Thread: Design ? table vs. view?

Design ? table vs. view?

From
John McKown
Date:
I have a table which has some "raw" data in it. By "raw", I mean it is minimally processed from a log file. Every week, I update this table by processing the weekly log using awk to create a "psql script" file which looks similar to:

COPY rawdata FROM STDIN;
.... lines created by awk script
\.

The table schema is:
        Table "jobrun.rawdata"
  Column  |     Type      |
----------+---------------+
 lpar     | character(4)  |
 yyddd    | character(5)  |
 timedata | character(11) |
 jobid    | character(8)  |
 msgid    | character(7)  |
 jobname  | character(8)  |

Now, this data is not really very useful in its raw form.

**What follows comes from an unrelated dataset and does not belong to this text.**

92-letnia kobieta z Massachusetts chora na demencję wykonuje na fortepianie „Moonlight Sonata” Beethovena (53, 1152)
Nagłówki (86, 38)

So I "process" it via a view:

                          View "jobrun.rundata"
 Column  |           Type           |
---------+--------------------------+
 lpar    | character(4)             |
 msgid   | character(7)             |
 jobname | character(8)             |
 jobid   | character(8)             |
 msgtime | timestamp with time zone |
View definition:
 SELECT rawdata.lpar,
    rawdata.msgid,
    rawdata.jobname,
    rawdata.jobid,
    to_timestamp((rawdata.yyddd::text || ' '::text) || rawdata.timedata::text, 'YYDDD HH24:MI:SS.MS'::text) AS msgtime
   FROM rawdata;

My question is this: If I do a number of SELECTs on the "rundata" table. So, would it be worth while to make this a table in itself? The plus of a view is that I don't need to worry about updates. And I still have the "raw" data around. In reality, this is just the first VIEW. I create three other views. Two views are to "subset" the data based on the contents of the "msgid" value (there are only 2 possibilities at present: 'START' and 'END'). The final view, which is my actual information is a FULL OUTER JOIN of the START and END subset, based on lpar,jobname, and jobid:

                          View "jobrun.runinfo"
  Column  |           Type           |
----------+--------------------------+
 lpar     | character(4)             |
 jobname  | character(8)             |
 jobid    | character(8)             |
 runstart | timestamp with time zone |
 runend   | timestamp with time zone |
View definition:
 SELECT COALESCE(a.lpar, b.lpar) AS lpar,
    COALESCE(a.jobname, b.jobname) AS jobname,
    COALESCE(a.jobid, b.jobid) AS jobid,
    a.msgtime AS runstart,
    b.msgtime AS runend
   FROM runstart a
   FULL JOIN runend b ON a.lpar = b.lpar AND a.jobname = b.jobname AND a.jobid = b.jobid;

So the overhead may be quite high, because to SELECT from RUNINFO, PostgreSQL must realize all four views.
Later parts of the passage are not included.